- **Supplied material**:
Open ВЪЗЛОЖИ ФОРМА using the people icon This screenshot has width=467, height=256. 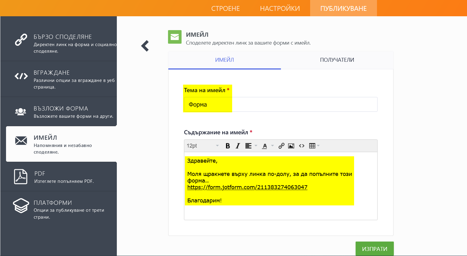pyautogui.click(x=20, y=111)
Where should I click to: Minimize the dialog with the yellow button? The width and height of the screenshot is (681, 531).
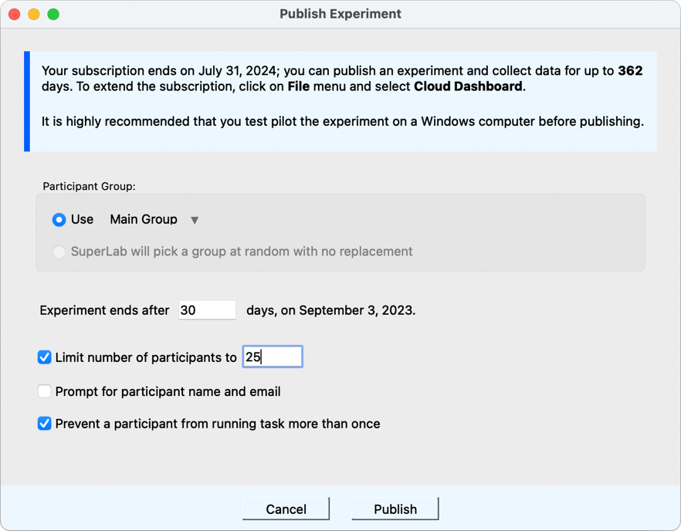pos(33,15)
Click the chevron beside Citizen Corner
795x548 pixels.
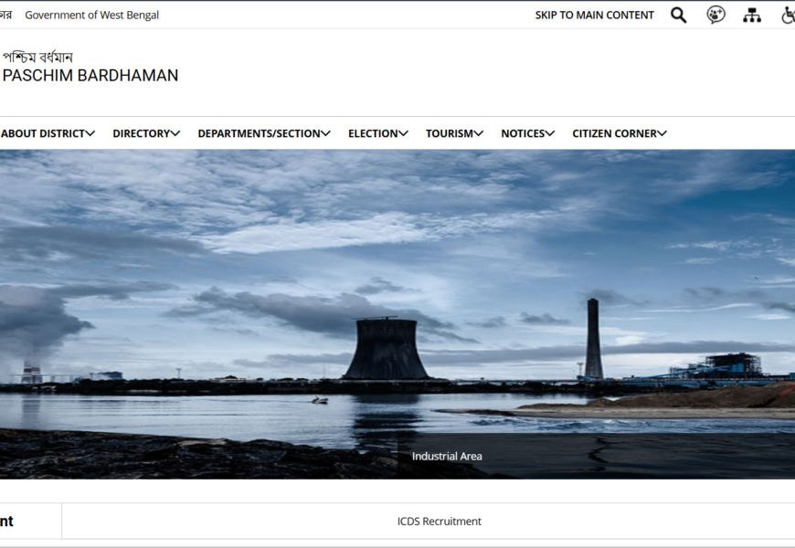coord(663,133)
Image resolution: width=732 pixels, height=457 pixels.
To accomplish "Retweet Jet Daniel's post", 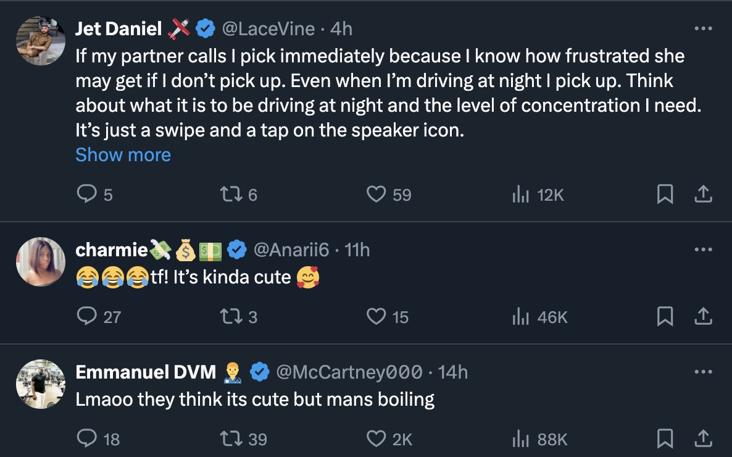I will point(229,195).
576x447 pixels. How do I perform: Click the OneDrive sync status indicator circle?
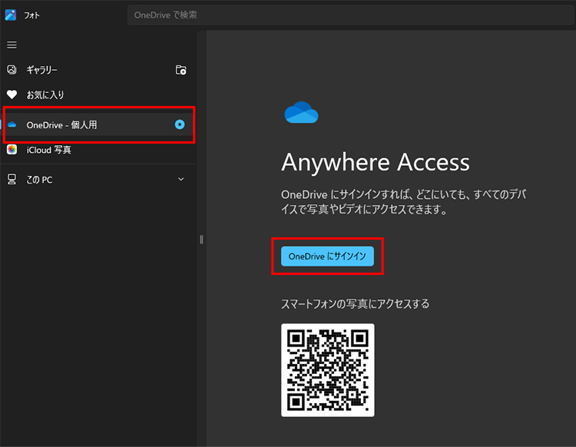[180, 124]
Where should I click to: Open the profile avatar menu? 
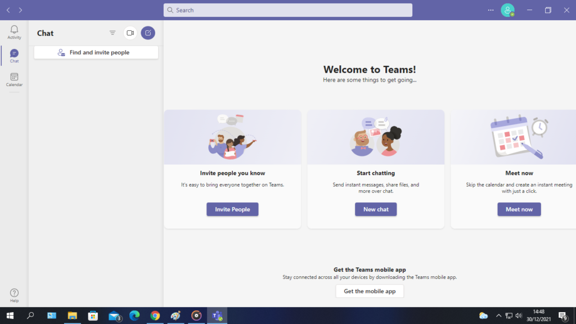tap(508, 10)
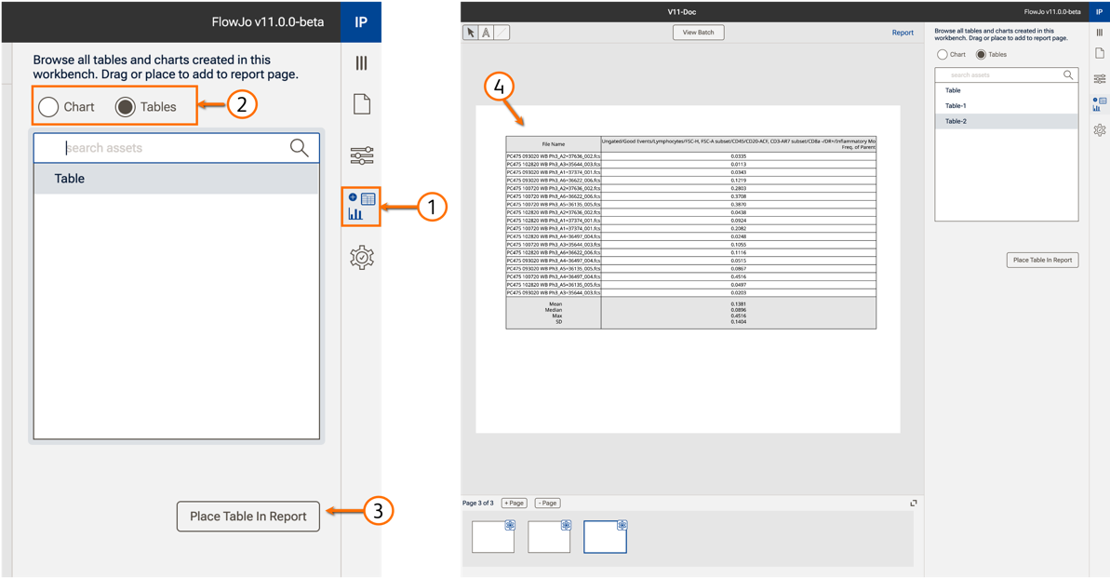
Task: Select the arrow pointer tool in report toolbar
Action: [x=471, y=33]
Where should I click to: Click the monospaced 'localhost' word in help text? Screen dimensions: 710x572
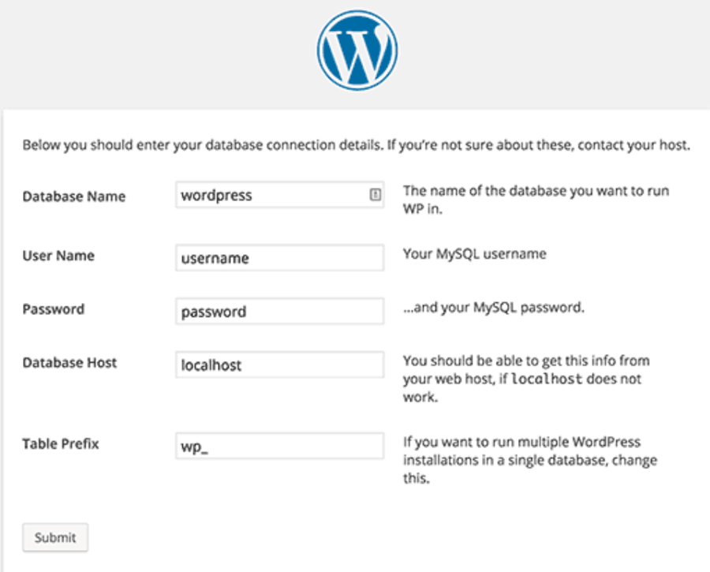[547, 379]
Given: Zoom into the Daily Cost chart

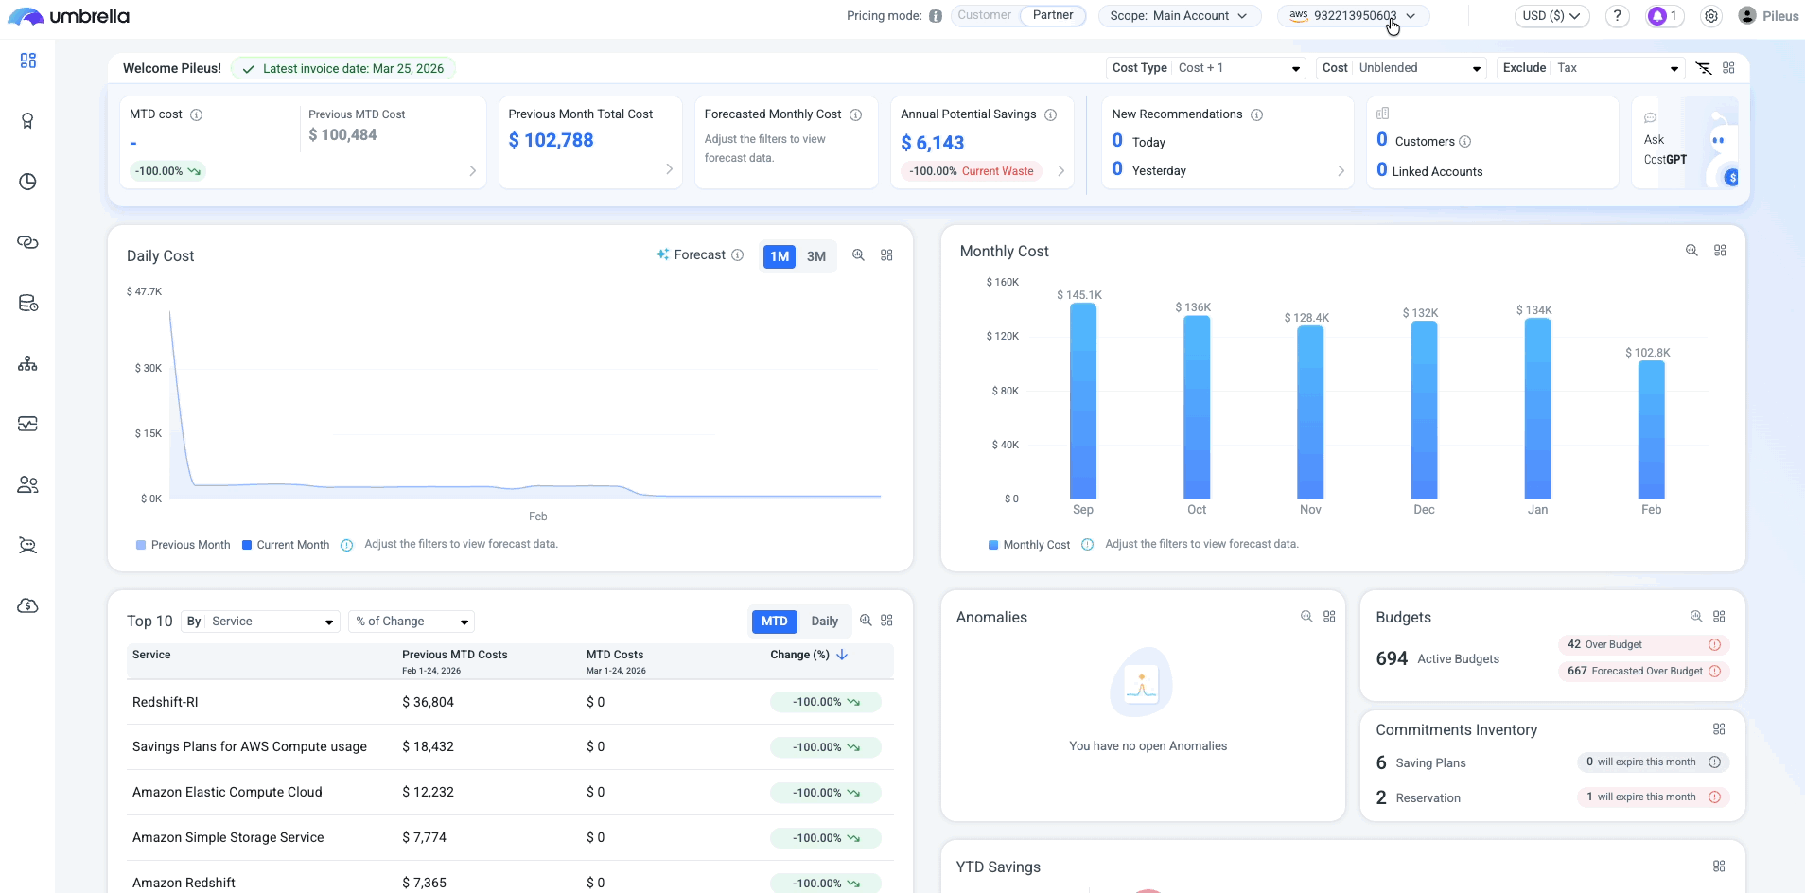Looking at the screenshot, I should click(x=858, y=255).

- **Aim of the task**:
Give again, exactly as written above, each line from the one that has "Where should I click to: Minimize" to the one that has "Image resolution: width=732", both included; omit the pictures.

- **Finished exercise**:
Where should I click to: Minimize the dialog with the yellow button? The width and height of the screenshot is (681, 531).
pos(33,15)
Click the chevron beside Citizen Corner
795x548 pixels.
coord(663,133)
Image resolution: width=732 pixels, height=457 pixels.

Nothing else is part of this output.